大阪音楽大(大阪府豊中市)が貴重な収蔵楽器を手放すらしい――。大学教員が5月中旬、短文投稿サイト・ツイッターでこうした趣旨の発信をしたところ、本人の予想を上回る反響があった。その多くが、希少な収蔵品の散逸を危惧する内容。国内最大規模の「楽器の博物館」として学外にも開放されてきた音大楽器資料館は、教室確保のため縮小が検討されているという。取材すると、私立単科大ゆえの苦悩が見えてきた。

(中略)

 実は音大は10年前、校地拡張のため隣接する国有地の取得を計画したことがあった。当時の価格は9億円余り。音大側は、最大7億円での購入を希望したが、折り合わず断念したとされる。その国有地こそ、後に森友学園が開設を計画した小学校用地だった。一連の経緯は、8億円超という不透明な大幅値引きのうえ学園に1億3400万円で売却したことが発覚した17年に、財務省が明らかにしている。  結局、小学校計画は頓挫し、用地は売却に伴う契約に基づいて国に買い戻された。

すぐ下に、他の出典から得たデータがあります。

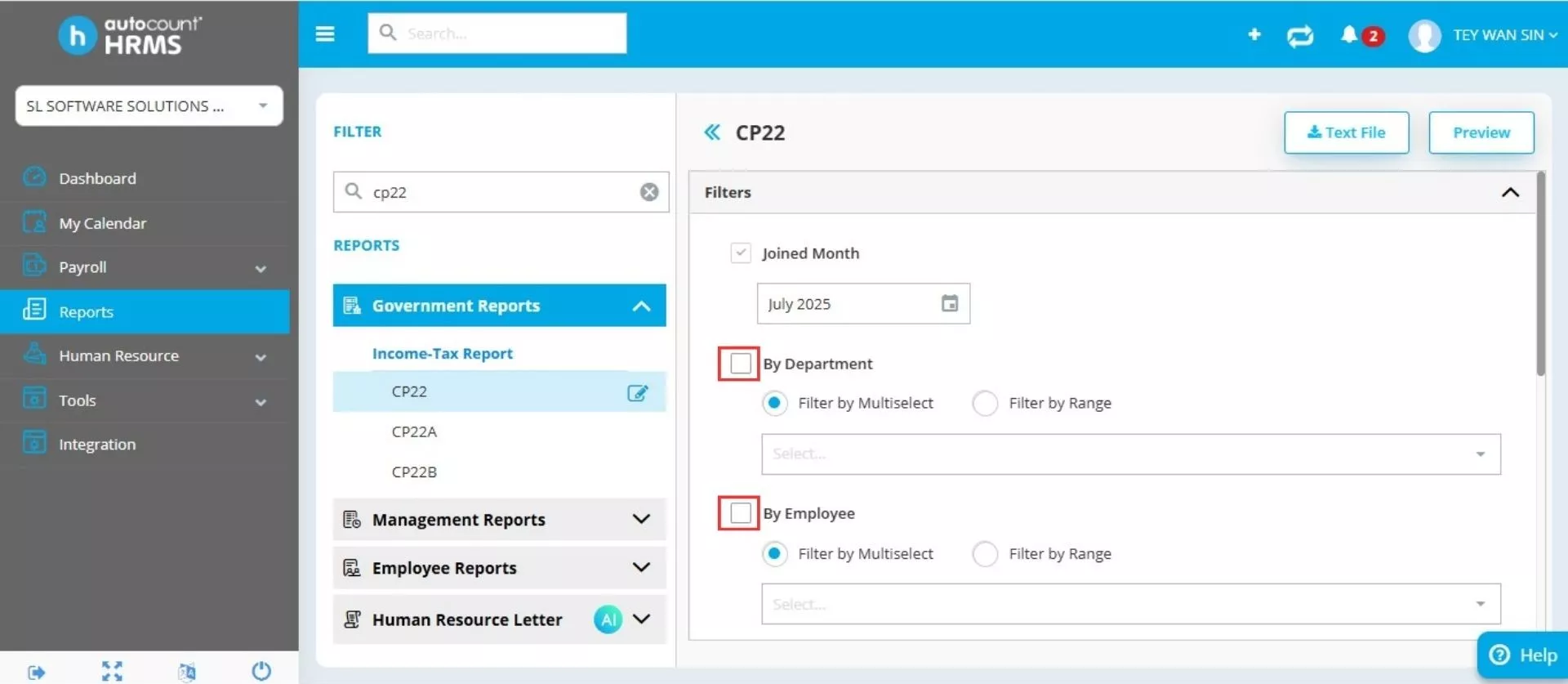Click the power logout icon in sidebar footer
Image resolution: width=1568 pixels, height=684 pixels.
261,671
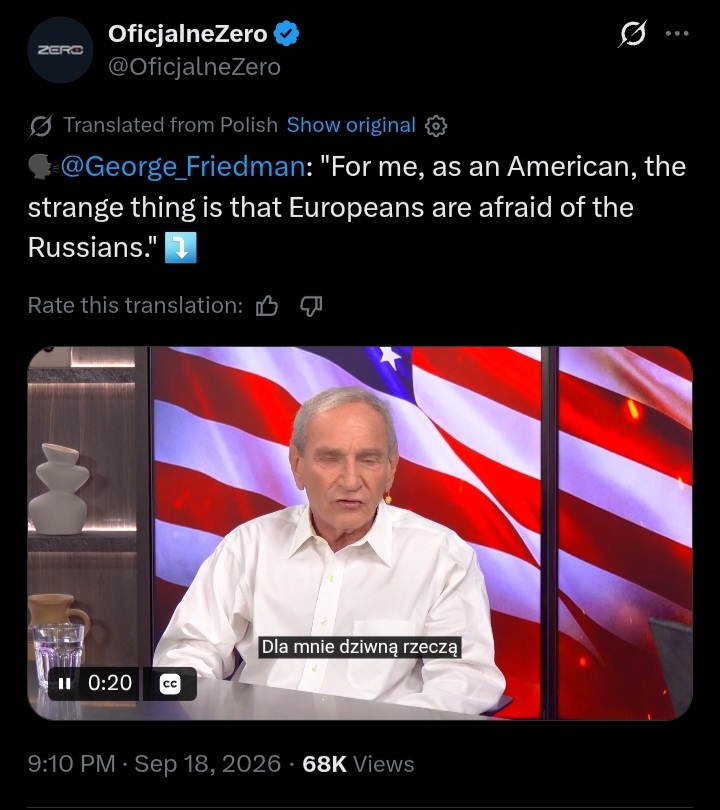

 資料館のある建物を出ると、ついに一度も児童を迎え入れることのなかったレンガ色の校舎が目に入る。壁には「瑞穂の国 記念小学院」の校名。敷地はいまだ工事用フェンスに囲まれ、かなり雑草が目立つ。「あの時、土地を取得できていれば、いろいろな選択肢があったかもしれない」。中村理事長がつぶやいた。